I started this shawl over a year ago. I started it 3 times, the 3rd time after knitting about 3/4 through. I’m a perfectionist (I think I’ve said this before) and I wasn’t happy with the edge stitches – they were too tight and I thought it might not block flat well.
It’s an asymmetric triangular shawl in purple & black. There are lace sections and garter stitch stripes and the shawl gets wider as you knit it. I used black for 1 of the lace panels and then finished it off in black once I had used up the purple yarn. Both yarns are a fingering weight yarn in a merino/nylon blend – the black is pure black and the purple is a hand-dyed variegated skein of blackcurrant, magenta and wine (you may have other names for the purples in this yarn!)
It’s also huge! The pattern says finished measurements should be 70″ x 17″ and this shawl is 100″ x 30″. For some shawls, bigger is better!
I should try to get a photo of it or 4 spread out but it’s so long, it’s not easy. I enjoyed knitting this pattern; if not frogging it twice…
This is a surprisingly warm shawl even though with the lace panels; they really do add a nice contrast to the garter stitch stripes and I think the black border worked out really well too.
You can find the shawl here in my Etsy shop, or here on Amazon too. For items over £150 I offer free shipping – Special Delivery in the UK and Signed and Tracked everywhere else.
I have been tempted to keep it for myself, so if this shawl tempts you…. don’t wait to get it!
I know several other Etsy shop owners who also knit, and asked Gemma from Snug Creations to test the Mustard & Black knitting bag and review it for me. I’m glad she used it for a couple of weeks before writing the review, it definitely got a good workout! You can get your own here in my Etsy shop.
Here’s Gemma’s review:
As a bona-fide knitting addict, who designs knitwear for babies and children at Snug Creations Children’s Boutique, as well as knitting for myself in my spare time, I know the value of good, well-made project bags, I’ve got through several! With all the time and effort that goes into projects, not to mention the cost of good yarn, you need a bag that is sturdy enough to hold up to to being filled and emptied over and over, that will protect your knitting, will be strong enough that your needle tips won’t poke through and, if you are anything like me, will stand up to being taken out and about – where I go, my knitting goes!
When I received this bag to review, I was excited about putting it through its paces. Read on to find out what I think of it…
Double grosgrain ribbon drawstring
Sturdy, lightweight design
Durable, washable cotton fabric
Contrasting trim detail which complements the drawstring
Good capacity for small to medium sized projects
The first thing that I noticed was the simple, but elegant packaging. No unnecessary packaging materials and nothing wasteful. I love that ribbon was used to finish the package – I like to keep them and reuse for gift-giving.
I must say that when I first saw the project bag I was very impressed with its appearance. Denise chose a lovely mustard fabric with a contrasting bold black and white print trim and colour-coordinated black and white grosgrain ribbon drawstrings. The bag is fully lined with ecru fabric, reinforcing its strength and stability. The beautiful colour jumped out at me immediately after opening the package. I love mustard and the contrasting fabric looks great with it. MUCH more stylish than many of my existing knitting bags.

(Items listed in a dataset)

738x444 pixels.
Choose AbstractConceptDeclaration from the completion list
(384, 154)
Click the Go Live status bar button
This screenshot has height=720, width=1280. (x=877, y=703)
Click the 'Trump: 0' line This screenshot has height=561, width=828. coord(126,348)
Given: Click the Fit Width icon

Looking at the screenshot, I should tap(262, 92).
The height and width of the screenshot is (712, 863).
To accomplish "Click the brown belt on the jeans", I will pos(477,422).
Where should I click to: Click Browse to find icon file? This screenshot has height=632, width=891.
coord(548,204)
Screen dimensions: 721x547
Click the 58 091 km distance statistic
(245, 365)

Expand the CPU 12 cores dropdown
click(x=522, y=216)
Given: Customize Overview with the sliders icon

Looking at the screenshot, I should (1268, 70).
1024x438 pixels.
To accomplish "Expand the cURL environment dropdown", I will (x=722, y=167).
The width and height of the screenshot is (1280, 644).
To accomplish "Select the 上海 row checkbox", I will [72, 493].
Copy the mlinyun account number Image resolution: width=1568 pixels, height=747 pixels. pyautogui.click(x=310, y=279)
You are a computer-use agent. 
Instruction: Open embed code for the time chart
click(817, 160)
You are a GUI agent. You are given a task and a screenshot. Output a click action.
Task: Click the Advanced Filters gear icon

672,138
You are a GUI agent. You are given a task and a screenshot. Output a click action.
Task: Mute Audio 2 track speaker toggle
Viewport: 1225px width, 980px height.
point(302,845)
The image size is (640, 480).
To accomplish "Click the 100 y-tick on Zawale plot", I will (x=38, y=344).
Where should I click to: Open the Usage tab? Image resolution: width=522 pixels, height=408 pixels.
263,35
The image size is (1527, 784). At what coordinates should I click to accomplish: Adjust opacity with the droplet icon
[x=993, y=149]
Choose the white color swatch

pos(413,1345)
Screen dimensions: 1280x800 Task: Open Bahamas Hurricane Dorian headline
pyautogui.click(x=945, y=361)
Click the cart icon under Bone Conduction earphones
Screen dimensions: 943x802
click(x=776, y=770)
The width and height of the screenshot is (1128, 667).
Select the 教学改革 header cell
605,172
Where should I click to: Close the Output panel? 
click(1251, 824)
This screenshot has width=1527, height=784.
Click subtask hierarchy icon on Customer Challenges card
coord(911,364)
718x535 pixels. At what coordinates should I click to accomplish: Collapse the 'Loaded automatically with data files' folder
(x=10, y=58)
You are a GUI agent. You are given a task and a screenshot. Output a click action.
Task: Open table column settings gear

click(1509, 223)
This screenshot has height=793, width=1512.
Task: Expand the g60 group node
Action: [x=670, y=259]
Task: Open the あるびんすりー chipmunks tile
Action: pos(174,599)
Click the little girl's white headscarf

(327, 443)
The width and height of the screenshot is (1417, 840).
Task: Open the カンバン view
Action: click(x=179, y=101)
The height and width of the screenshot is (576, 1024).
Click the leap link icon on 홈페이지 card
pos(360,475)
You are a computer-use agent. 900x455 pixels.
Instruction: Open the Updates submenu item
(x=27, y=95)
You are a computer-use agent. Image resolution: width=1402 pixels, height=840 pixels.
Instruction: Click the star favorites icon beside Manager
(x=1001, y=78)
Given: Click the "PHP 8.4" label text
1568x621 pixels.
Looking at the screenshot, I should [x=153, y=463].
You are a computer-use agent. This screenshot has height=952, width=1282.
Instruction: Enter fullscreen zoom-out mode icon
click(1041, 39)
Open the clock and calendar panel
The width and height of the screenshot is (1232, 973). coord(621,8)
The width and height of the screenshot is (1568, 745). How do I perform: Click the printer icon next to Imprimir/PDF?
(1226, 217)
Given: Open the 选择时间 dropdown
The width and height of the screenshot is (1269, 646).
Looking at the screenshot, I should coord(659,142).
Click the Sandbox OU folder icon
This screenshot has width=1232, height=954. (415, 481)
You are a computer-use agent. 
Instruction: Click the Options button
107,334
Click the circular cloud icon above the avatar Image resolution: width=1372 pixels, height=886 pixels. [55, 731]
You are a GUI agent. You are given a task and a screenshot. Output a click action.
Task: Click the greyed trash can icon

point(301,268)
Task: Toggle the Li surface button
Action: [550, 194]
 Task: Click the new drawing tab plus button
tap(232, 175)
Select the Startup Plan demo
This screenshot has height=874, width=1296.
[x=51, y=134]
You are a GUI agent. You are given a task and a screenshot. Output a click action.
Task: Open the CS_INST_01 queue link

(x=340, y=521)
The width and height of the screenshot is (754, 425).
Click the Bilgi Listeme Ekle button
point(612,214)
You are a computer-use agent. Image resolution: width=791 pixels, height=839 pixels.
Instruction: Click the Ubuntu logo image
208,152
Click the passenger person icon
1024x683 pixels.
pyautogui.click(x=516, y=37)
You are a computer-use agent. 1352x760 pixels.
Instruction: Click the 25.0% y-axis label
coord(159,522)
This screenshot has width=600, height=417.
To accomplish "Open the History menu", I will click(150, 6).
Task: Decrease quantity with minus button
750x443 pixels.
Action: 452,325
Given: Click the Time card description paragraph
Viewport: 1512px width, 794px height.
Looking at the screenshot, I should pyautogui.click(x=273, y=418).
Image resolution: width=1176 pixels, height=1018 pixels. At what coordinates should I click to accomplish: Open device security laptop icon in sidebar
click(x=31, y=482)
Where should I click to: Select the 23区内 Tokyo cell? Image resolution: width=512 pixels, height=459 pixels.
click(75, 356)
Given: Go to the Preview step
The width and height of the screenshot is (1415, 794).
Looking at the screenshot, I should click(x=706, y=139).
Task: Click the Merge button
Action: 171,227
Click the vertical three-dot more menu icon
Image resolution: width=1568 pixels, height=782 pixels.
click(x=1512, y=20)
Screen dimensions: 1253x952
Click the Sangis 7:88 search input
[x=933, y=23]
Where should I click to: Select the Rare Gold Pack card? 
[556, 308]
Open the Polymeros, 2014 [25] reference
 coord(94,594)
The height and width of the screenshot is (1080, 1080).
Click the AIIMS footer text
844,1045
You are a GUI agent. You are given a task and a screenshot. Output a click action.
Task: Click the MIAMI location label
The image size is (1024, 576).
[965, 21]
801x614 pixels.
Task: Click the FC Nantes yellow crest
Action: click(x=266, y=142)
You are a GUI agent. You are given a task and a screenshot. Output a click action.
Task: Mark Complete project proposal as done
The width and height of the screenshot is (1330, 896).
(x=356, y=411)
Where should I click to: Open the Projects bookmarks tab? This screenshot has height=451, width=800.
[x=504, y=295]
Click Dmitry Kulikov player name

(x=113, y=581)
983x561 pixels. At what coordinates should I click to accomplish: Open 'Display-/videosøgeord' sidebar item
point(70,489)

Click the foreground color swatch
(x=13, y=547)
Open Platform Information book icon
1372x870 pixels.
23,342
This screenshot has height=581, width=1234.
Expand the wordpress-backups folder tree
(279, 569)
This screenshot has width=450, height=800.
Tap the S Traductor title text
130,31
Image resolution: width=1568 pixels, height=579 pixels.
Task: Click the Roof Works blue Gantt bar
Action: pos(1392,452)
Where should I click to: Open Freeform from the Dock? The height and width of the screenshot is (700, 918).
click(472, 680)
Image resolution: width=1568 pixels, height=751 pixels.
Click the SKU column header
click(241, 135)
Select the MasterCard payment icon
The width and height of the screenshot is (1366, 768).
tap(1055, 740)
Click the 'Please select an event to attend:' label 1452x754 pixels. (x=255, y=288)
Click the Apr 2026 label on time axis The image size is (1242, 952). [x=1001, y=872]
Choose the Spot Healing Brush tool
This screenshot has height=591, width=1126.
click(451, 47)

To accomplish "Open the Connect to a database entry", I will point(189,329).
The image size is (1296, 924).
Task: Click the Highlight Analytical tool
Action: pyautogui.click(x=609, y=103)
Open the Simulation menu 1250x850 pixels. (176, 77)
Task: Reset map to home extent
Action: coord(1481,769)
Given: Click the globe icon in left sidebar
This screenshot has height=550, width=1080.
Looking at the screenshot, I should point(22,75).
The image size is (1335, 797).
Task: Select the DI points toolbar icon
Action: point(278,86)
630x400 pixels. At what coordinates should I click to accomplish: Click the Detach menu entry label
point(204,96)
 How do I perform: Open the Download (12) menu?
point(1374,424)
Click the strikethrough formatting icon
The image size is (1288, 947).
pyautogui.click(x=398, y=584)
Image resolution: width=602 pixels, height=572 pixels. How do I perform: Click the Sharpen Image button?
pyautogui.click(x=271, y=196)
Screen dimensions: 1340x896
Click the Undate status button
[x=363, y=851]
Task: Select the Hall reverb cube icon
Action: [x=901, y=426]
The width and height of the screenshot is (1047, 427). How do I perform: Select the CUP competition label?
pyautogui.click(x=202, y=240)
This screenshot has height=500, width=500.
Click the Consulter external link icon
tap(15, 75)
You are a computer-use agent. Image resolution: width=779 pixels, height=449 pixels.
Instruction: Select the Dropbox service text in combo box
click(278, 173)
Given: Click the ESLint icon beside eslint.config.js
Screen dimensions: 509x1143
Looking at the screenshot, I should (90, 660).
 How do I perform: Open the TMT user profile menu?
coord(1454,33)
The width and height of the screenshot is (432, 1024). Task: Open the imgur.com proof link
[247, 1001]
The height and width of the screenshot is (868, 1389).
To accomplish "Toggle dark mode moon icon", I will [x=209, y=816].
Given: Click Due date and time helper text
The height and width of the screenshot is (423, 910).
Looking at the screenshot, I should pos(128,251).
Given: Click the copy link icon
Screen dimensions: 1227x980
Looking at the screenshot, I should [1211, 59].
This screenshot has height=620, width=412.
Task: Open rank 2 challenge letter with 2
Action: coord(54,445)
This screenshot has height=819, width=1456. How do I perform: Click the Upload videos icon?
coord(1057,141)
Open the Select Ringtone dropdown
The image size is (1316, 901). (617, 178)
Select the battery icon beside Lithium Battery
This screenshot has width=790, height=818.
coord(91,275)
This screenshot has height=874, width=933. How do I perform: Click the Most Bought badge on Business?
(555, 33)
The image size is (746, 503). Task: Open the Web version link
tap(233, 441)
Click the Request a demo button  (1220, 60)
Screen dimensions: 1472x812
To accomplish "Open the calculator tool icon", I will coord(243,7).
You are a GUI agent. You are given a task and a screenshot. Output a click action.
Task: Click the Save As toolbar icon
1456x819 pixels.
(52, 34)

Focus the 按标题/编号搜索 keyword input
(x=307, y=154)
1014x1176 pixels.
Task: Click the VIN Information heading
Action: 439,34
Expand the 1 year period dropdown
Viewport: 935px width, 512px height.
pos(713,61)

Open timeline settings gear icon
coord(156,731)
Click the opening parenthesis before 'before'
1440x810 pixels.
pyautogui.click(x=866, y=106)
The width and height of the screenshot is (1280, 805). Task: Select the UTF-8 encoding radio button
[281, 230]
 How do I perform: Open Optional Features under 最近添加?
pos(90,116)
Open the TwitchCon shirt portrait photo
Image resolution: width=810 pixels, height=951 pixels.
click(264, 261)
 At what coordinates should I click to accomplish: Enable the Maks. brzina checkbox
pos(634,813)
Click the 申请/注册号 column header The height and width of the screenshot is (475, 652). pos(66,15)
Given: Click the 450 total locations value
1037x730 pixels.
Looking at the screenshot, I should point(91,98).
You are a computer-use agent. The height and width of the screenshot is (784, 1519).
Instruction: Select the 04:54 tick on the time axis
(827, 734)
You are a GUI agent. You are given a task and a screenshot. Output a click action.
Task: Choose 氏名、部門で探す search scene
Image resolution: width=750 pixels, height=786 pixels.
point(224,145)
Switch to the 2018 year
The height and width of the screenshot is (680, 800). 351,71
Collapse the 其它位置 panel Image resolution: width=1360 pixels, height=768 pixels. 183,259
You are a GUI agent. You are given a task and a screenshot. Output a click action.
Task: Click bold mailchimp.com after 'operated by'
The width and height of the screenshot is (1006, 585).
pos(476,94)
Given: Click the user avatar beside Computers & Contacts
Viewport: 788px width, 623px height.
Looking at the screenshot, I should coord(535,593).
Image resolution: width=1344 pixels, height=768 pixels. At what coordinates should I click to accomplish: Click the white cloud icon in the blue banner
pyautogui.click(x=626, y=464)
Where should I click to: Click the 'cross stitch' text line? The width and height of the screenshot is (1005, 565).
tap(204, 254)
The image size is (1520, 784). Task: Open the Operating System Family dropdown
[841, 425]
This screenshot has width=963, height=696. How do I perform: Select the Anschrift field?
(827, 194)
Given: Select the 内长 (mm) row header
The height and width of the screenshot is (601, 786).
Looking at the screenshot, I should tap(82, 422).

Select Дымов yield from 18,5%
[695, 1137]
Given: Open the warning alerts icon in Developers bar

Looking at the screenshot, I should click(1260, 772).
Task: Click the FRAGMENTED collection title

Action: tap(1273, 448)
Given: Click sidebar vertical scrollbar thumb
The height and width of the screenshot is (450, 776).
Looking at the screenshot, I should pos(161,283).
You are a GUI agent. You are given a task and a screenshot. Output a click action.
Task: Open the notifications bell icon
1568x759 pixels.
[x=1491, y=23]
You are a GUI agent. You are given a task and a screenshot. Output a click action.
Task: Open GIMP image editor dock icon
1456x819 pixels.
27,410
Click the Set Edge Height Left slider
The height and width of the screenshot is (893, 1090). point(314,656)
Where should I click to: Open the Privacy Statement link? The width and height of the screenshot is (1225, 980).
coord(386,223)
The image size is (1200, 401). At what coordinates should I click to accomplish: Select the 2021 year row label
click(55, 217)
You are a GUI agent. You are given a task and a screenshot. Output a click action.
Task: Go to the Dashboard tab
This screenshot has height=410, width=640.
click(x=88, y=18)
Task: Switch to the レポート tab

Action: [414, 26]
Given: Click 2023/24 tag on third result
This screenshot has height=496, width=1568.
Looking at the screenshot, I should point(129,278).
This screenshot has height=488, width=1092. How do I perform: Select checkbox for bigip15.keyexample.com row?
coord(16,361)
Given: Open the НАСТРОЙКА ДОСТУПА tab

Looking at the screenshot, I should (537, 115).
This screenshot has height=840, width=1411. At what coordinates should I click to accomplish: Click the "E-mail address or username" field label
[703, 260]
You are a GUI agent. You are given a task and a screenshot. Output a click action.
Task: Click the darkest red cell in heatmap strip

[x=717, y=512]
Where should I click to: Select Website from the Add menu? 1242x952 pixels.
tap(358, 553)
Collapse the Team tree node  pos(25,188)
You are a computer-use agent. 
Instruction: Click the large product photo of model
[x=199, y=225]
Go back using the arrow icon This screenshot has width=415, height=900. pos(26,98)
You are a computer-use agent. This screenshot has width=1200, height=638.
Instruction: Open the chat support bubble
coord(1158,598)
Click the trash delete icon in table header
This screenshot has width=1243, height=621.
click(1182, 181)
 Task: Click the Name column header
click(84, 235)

REQUESTS:
1) Answer these questions using the knitting blog post.
(a) What finished measurements does the pattern give for the shawl?
(b) Above what price is shipping free?
(c) What fabric lines the project bag?
2) List every feature of the project bag that appears in the short list of features in the knitting blog post.
3) Write out the part of the knitting blog post starting with "It’s an asymmetric" and going on through "bigger is better!".

SOLUTIONS:
1)
(a) 70″ x 17″
(b) £150
(c) Ecru fabric

2)
- Double grosgrain ribbon drawstring
- Sturdy, lightweight design
- Durable, washable cotton fabric
- Contrasting trim detail which complements the drawstring
- Good capacity for small to medium sized projects

3)
It’s an asymmetric triangular shawl in purple & black. There are lace sections and garter stitch stripes and the shawl gets wider as you knit it. I used black for 1 of the lace panels and then finished it off in black once I had used up the purple yarn. Both yarns are a fingering weight yarn in a merino/nylon blend – the black is pure black and the purple is a hand-dyed variegated skein of blackcurrant, magenta and wine (you may have other names for the purples in this yarn!)
It’s also huge! The pattern says finished measurements should be 70″ x 17″ and this shawl is 100″ x 30″. For some shawls, bigger is better!